The draconian COVID-19 vaccine mandates that burdened New York state health care workers will disappear this fall after a protracted legal challenge against the state Department of Health. Fired workers, however, will not get their jobs back.
In a Wednesday statement, officials declared that the “changing landscape” of the pandemic and different vaccine recommendations led to the repeal. Starting in September, workers will no longer be required to receive the controversial jab.
The state action headed off what many expected to be the courts deciding that New York does not have the authority to enact such a sweeping mandate.
At the same time authorities made the new announcement, they were asking a Rochester appellate judge to dismiss a suit challenging the requirement. Approximately one million New Yorkers were required to get the vaccine.
BREAKING — NY State is Reportedly Planning to Repeal the COVID Vaccine Mandate for Health Care Workers
“New York health officials announced plans to repeal the state's COVID-19 vaccine mandate for health care workers just minutes before an appeals court was to hear oral… pic.twitter.com/RnQibrGfeo
— Chief Nerd (@TheChiefNerd) May 24, 2023
A staggering 34,000 are estimated to have lost their jobs for refusing to submit. A suit was filed by Medical Professions for Informed Consent, and in January a state Supreme Court judge tossed the regulation.
State officials filed an appeal of that decision, though the COVID-19 vaccine mandate has not been actively enforced since then. However, the rule will still be on paper due to administrative delays until at least September.
Despite a dire shortage of healthcare workers and January’s key ruling, Democratic New York Gov. Kathy Hochul indicated that the unvaccinated former employees may not return to their positions.
Hochul, however, doubled down on her stubborn resistance. “It’s a problem, but I don’t think the answer is to have someone who comes in who is sick, be exposed to someone who can give them coronavirus, give them COVID-19.”

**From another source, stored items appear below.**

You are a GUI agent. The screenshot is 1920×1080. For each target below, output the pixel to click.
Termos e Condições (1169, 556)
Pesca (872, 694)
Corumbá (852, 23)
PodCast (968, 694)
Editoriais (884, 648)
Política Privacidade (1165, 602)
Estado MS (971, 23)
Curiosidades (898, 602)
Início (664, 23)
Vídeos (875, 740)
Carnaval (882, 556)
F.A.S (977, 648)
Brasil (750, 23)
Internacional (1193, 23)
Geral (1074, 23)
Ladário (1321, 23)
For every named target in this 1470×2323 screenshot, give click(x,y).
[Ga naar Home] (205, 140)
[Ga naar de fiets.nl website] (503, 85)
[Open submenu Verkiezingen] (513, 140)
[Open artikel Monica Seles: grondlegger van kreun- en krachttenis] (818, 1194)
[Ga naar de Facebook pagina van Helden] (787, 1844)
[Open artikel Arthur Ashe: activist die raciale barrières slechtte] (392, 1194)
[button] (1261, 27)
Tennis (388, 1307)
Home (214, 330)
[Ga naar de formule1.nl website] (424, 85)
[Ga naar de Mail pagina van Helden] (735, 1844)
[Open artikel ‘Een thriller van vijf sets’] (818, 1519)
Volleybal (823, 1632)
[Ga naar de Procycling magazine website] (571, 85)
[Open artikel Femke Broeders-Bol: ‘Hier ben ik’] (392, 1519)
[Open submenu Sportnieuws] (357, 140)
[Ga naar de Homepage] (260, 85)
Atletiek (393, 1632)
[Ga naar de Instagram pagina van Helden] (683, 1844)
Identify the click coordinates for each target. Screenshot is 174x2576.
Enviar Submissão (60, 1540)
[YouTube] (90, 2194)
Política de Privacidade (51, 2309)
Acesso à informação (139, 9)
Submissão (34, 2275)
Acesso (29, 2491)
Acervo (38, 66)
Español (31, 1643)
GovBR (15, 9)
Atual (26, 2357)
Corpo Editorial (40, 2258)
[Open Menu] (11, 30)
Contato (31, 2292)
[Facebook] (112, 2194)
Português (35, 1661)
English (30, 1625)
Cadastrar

When pressed, Hochul claimed she “cannot put people in harm’s way” when they need medical assistance by having them cared for by someone who is unvaccinated. That stand apparently has not changed even with the pending expiration of the vaccination requirement.
So many on the left are not ready to give up the power afforded by the pandemic response.
The regulation’s repeal is still being considered for approval by the Public Health and Health Planning Council. Officials note there will be no new enforcement on the rule that is still technically on the books.
The Health Department added that medical facilities should continue their own internal policies concerning COVID-19 vaccinations.